TS is a neurodevelopmental disorder that is usually diagnosed between the ages of eight and 12. It causes involuntary sounds and movements called tics. Tics are involuntary, repetitive, stereotyped movements and vocalisations that occur in bouts, typically many times in a single day, and are often preceded by a strong urge-to-tic, referred to as a premonitory urge (PU).
Professor Stephen Jackson has led this research and said: “We understand that the tics are caused by alterations in chemical signals within brain networks linked to the formation of habits and the initiation of habitual movements. These changes lead to hyper-excitability in the brain regions involved in generating movements. Our research successfully used pulses of electrical current, delivered at the wrist, to increase the strength of brain-oscillations that must ordinarily be reduced in strength to generate a movement, resulting in significantly reduced tics and in many cases removal of the urge-to-tic. This work has huge potential for the development of a safe and effective treatment for tics with no side effects.”
Potentially life-changing treatment
Nineteen people with TS took part in this study, which was funded by the charity Tourettes Action and the NIHR Nottingham Biomedical Research Centre. Participants were observed for random 1-minute periods, during which they were given constant rhythmic pulses of the MNS to their right wrist, and 1-minute periods during which they received no stimulation. In all cases the stimulation reduced the tics, and also the urge-to-tic, and had the most significant effect on those individuals with the most severe tics.
One of the participants was 21 year-old Charlie, from Lincolnshire. Charlie has had TS for three years and found out about the study through Tourettes Action who have been supporting him and his family. He said: “I’ve tried a lot of different medications, therapies, relaxation techniques, support groups and diet changes to try to relieve my Tourette’s and although I was skeptical I was keen to be involved in this study.
The whole experiment was very surreal. When the electrical pules on the wrist started to increase, the tic urges decreased, which was a completely shocking experience for me, I was silent and still. For a further three sessions I noticed the same result, also the stimulation did decrease my tics at home. At the first session of the stimulation, I felt as if finally, a new treatment may have been found to free myself from my Tourette’s and wanted to cry with happiness.
This breakthrough could change individual’s mental stability in life and confidence, which is vital as Tourette’s Syndrome can destroy your life a tic at time. This breakthrough will hopefully change peoples lives for the good.”

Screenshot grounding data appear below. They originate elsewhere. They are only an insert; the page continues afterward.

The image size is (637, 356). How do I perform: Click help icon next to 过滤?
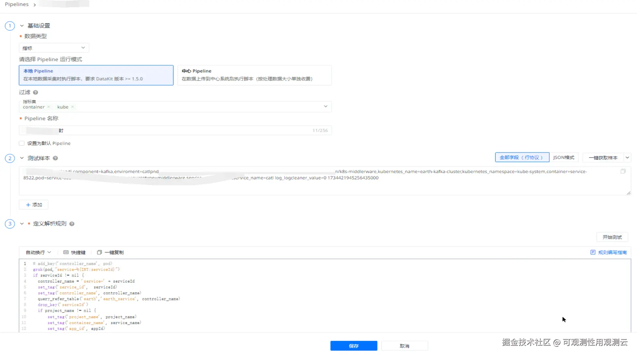tap(36, 93)
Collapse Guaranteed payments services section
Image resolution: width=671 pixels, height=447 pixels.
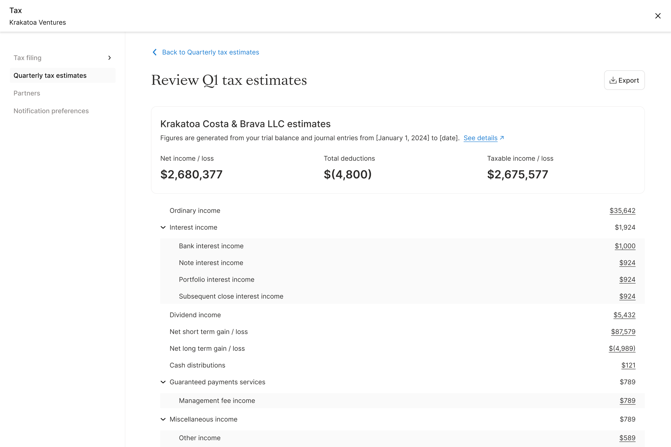click(x=163, y=382)
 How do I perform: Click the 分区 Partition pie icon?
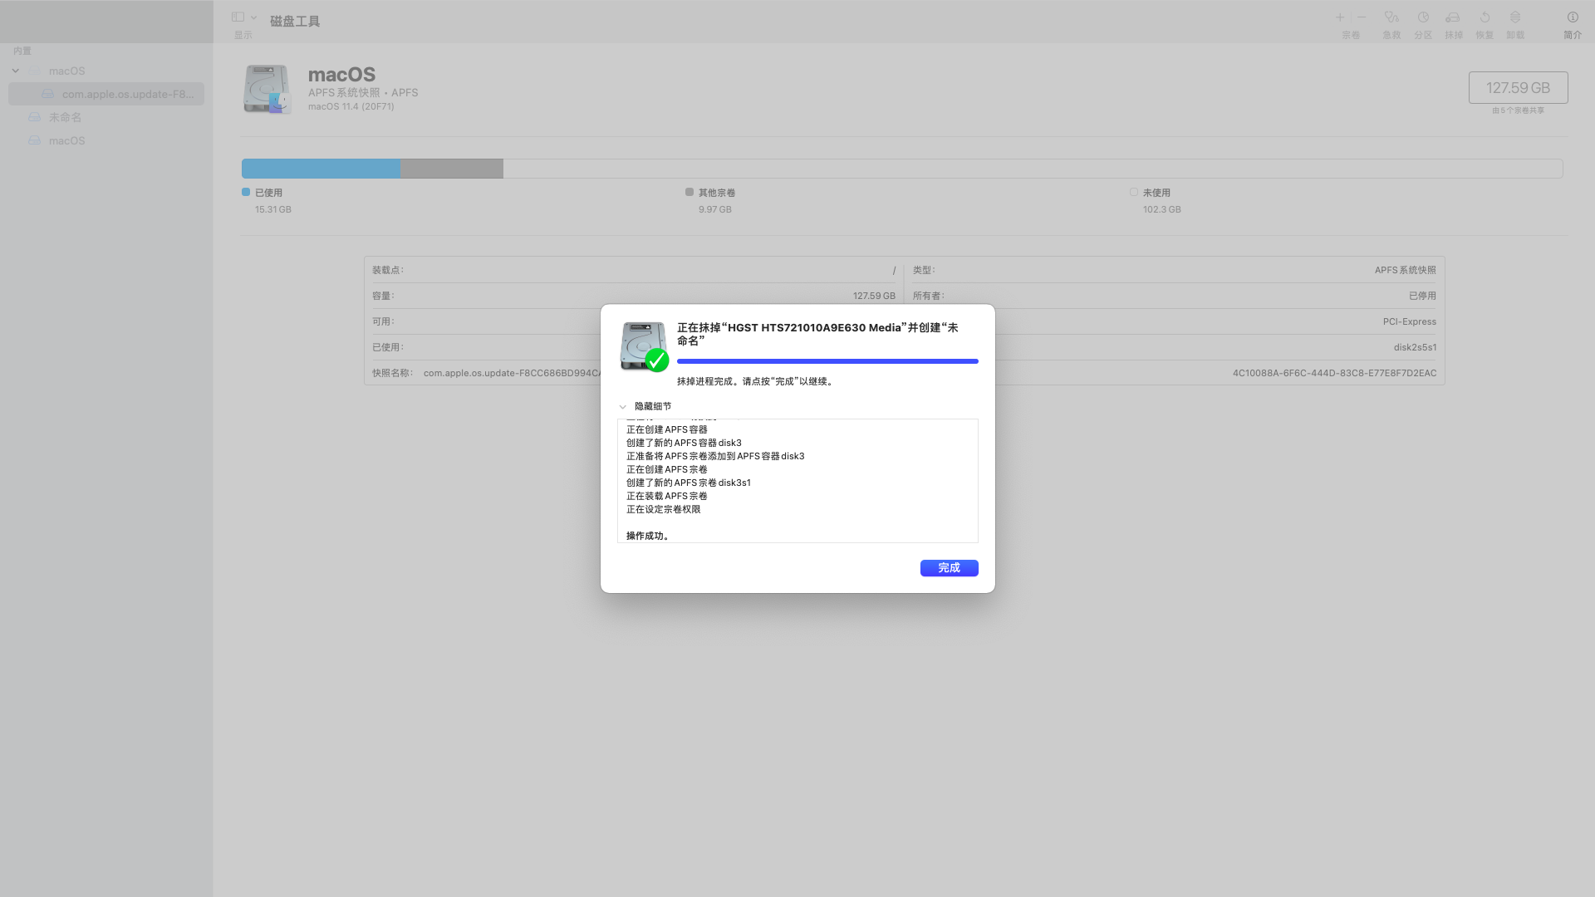1423,17
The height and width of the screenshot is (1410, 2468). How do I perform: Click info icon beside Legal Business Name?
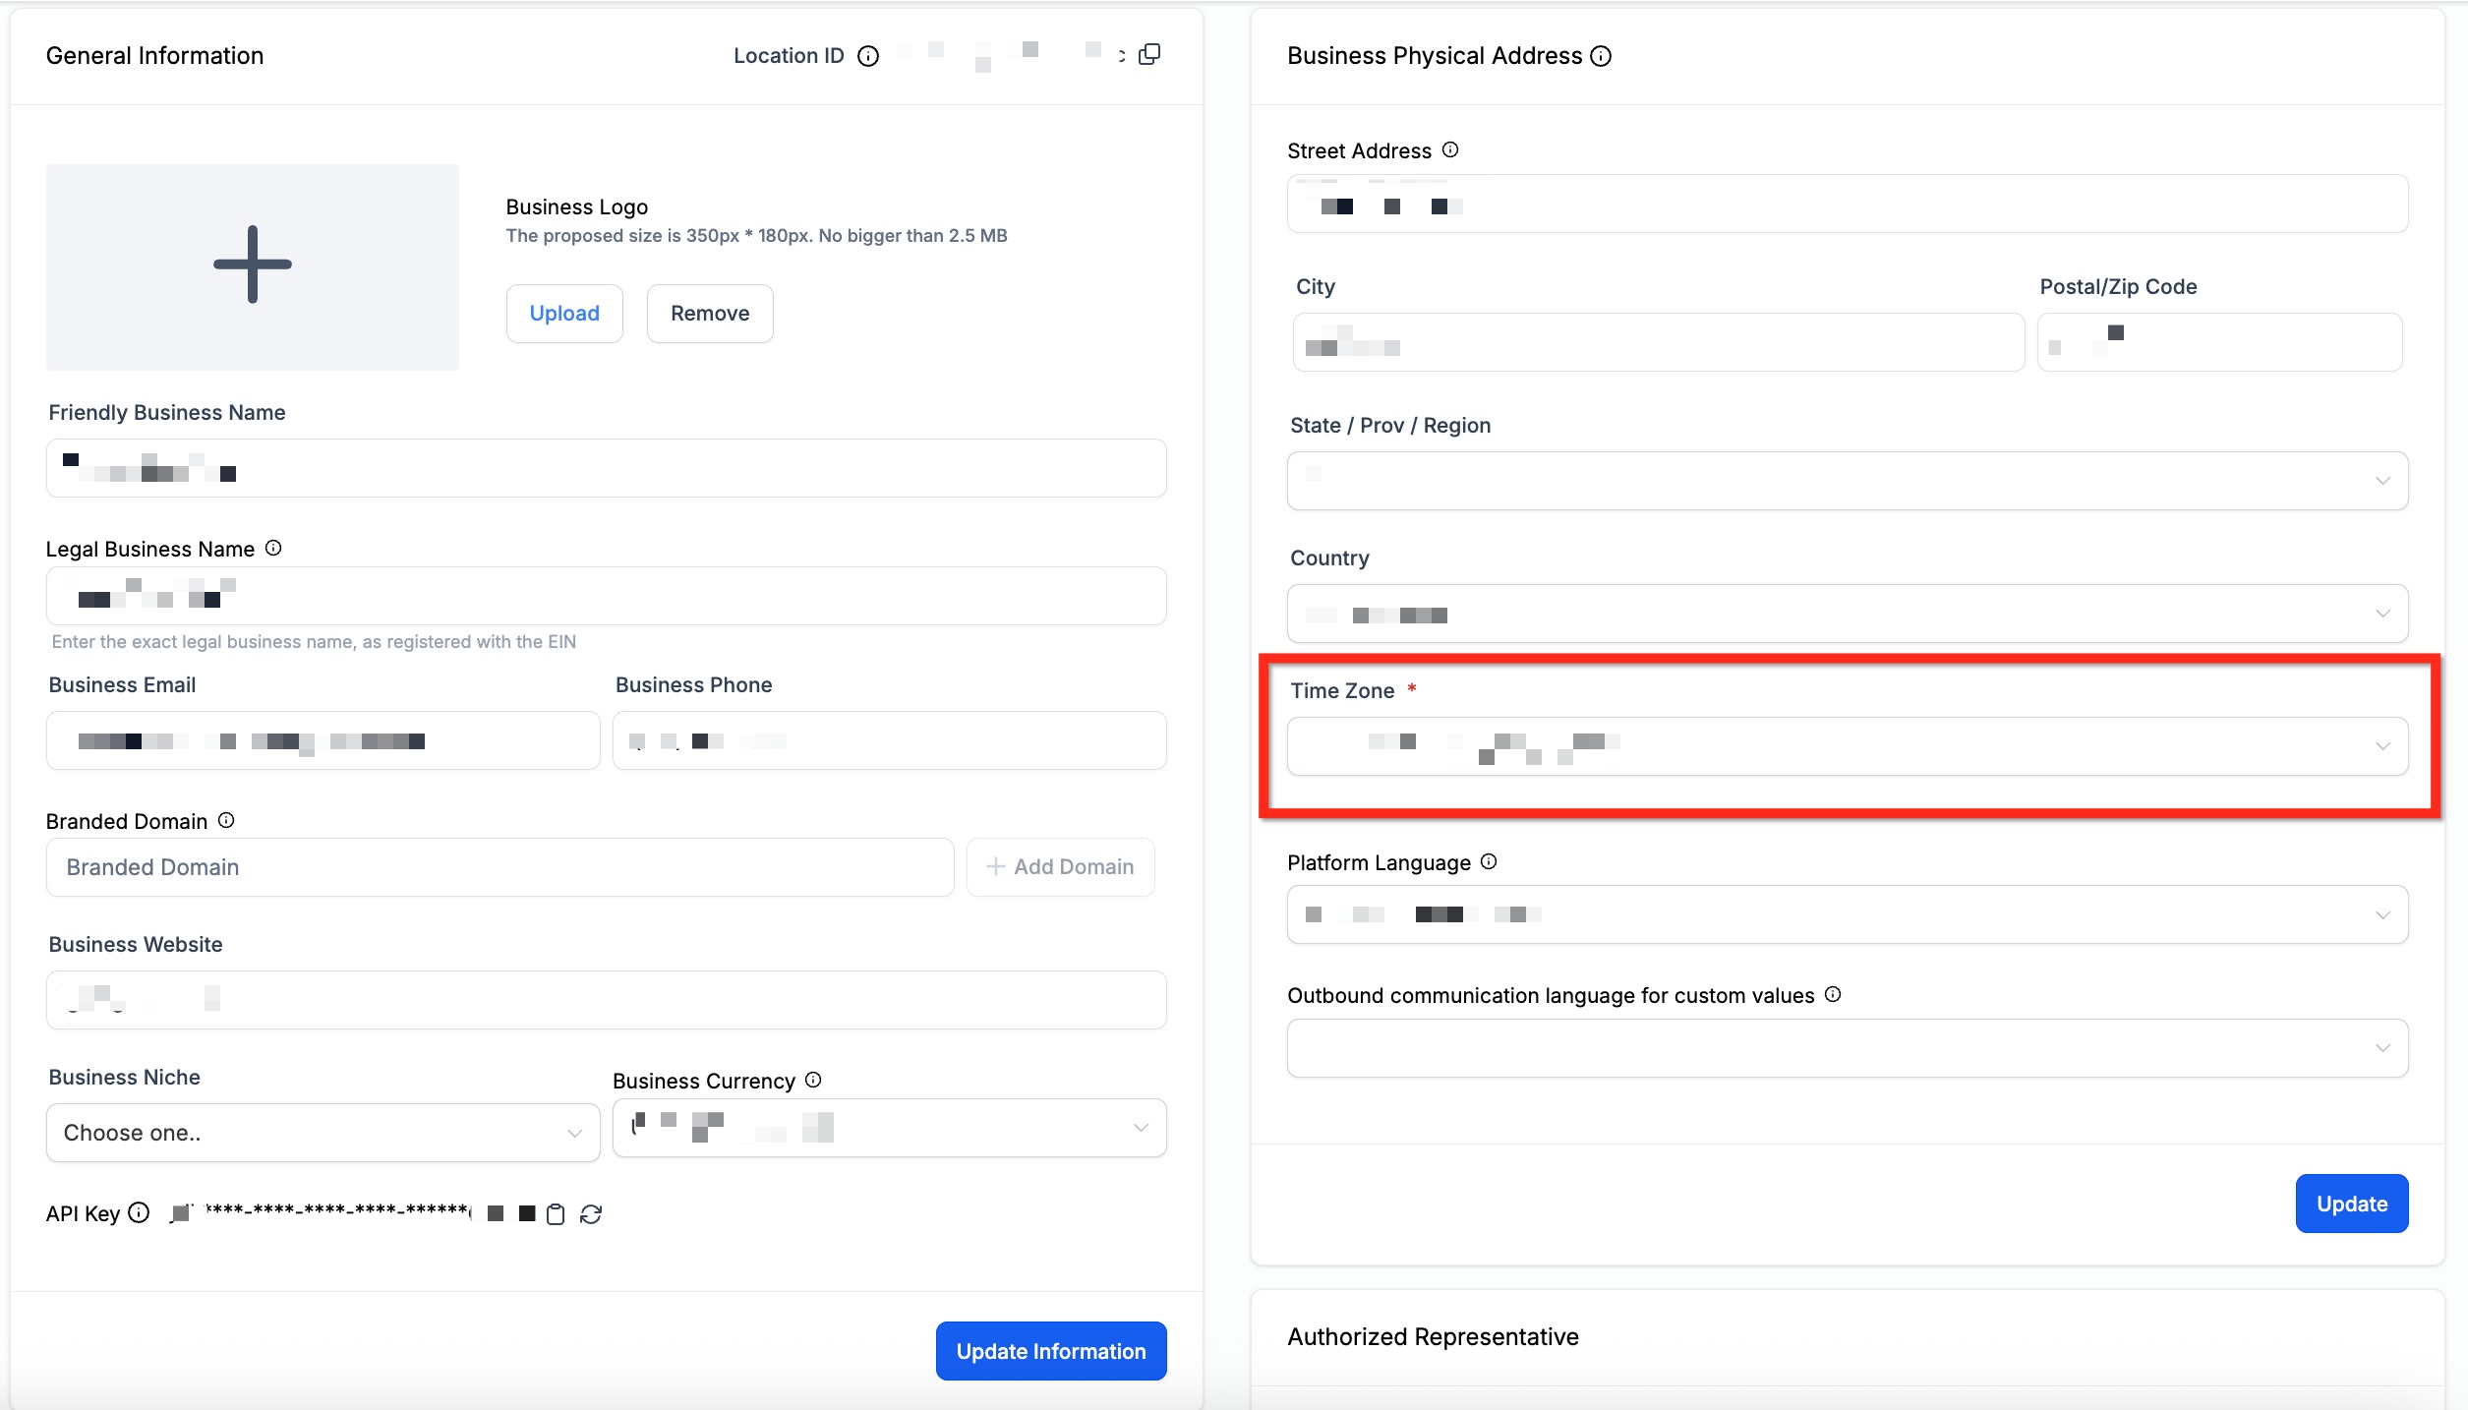click(273, 548)
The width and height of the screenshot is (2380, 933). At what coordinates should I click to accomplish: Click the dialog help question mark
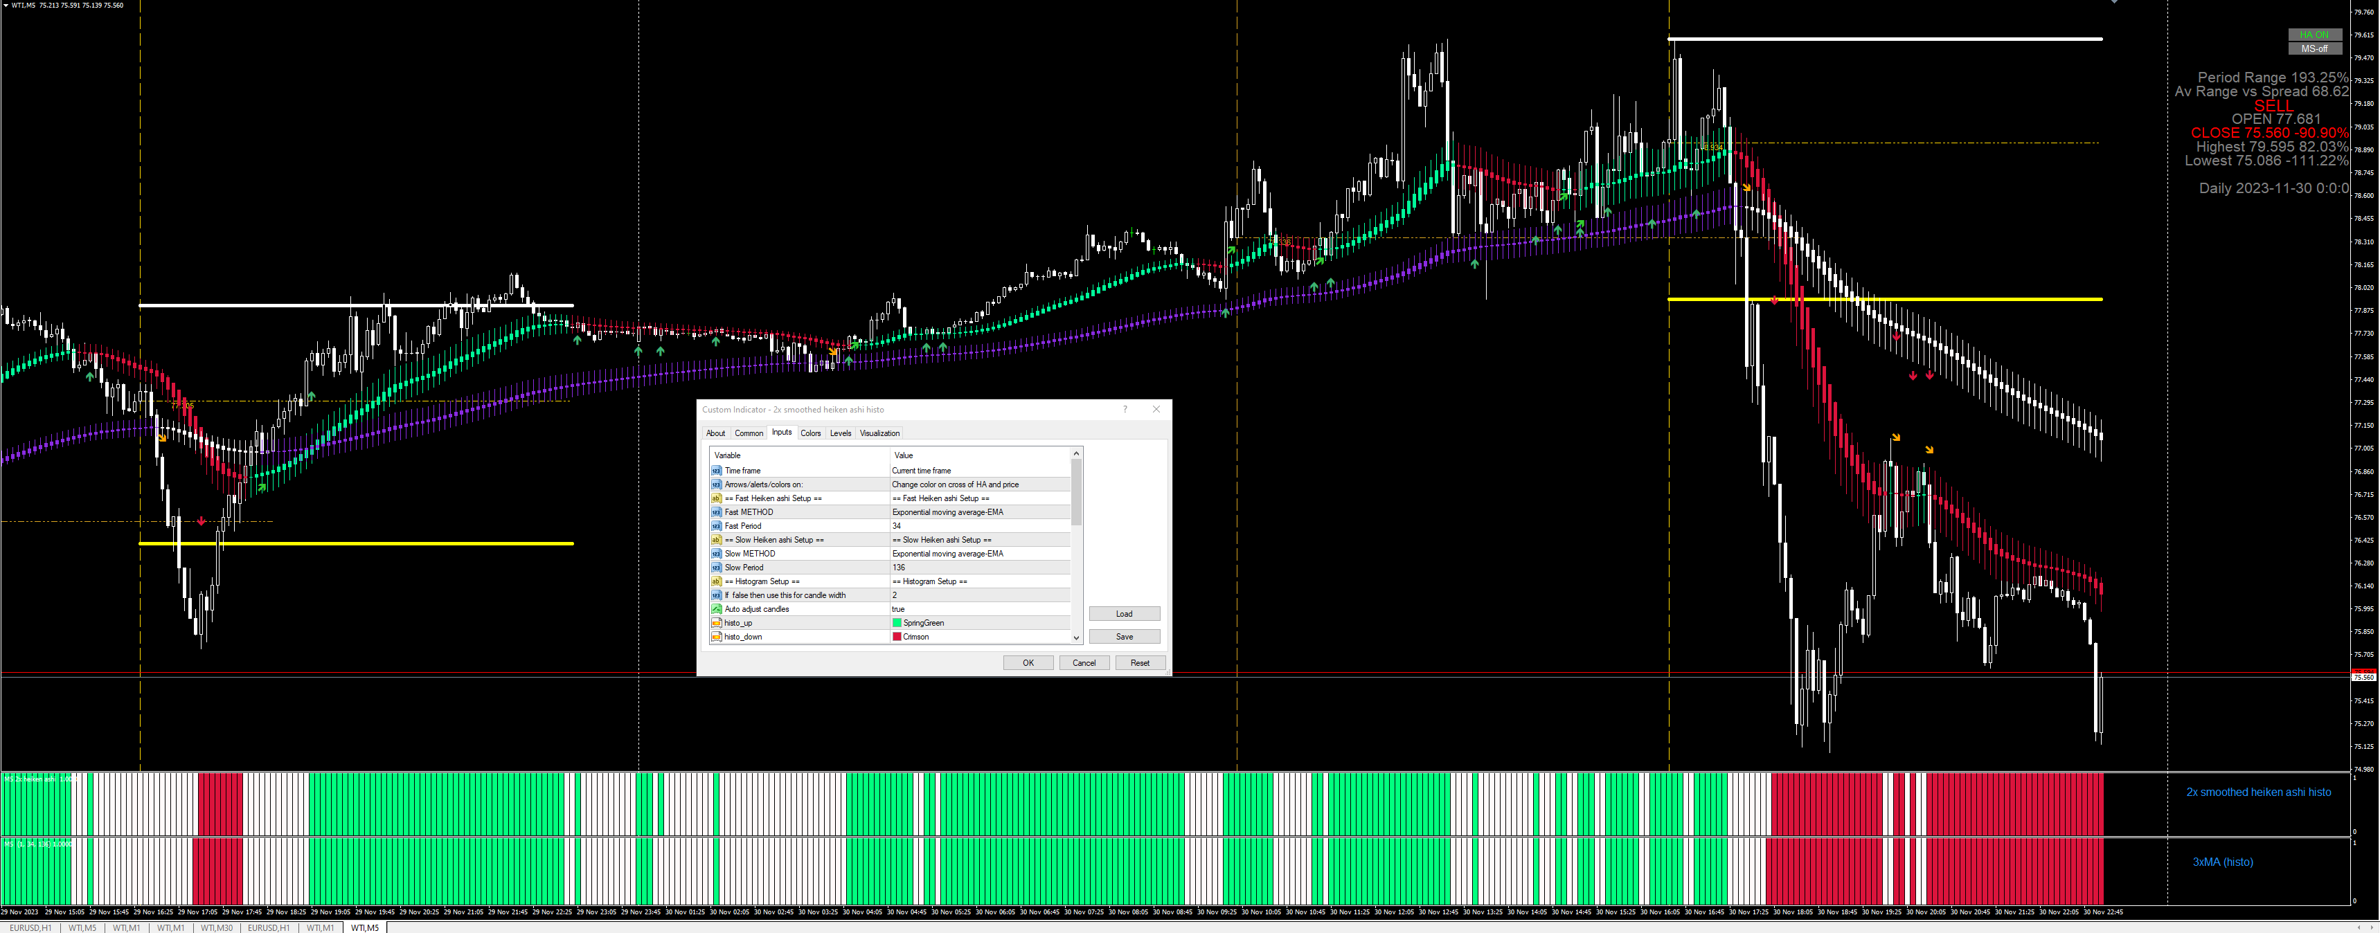click(x=1124, y=409)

Barbara Morera Maiquez was lead author on this study and said: “The results of this study were quite remarkable, especially in those people with the most severe tics and showed that this type of stimulation has real potential as a treatment aid for Tourette’s. Our aim is to develop a wearable ‘watch-like’ MNS stimulator that looks like an Apple watch or Fitbit and can be used by the individual outside of the clinic as and when they need to control their tics.”
Suzanne Dobson, Chief Executive of Tourettes Action said: “Tourettes Action are delighted to support this ground breaking research. There is no pharmaceutical treatment for Tourette Syndrome only drugs used to treat other conditions, currently the preferred treatments are the Psychological treatments — which are not easily available. This wearable and self-managing treatment could potentially change the lives of thousands of people living with TS. We will continue to support the team at the University of Nottingham as this amazing treatment continues to evolve.”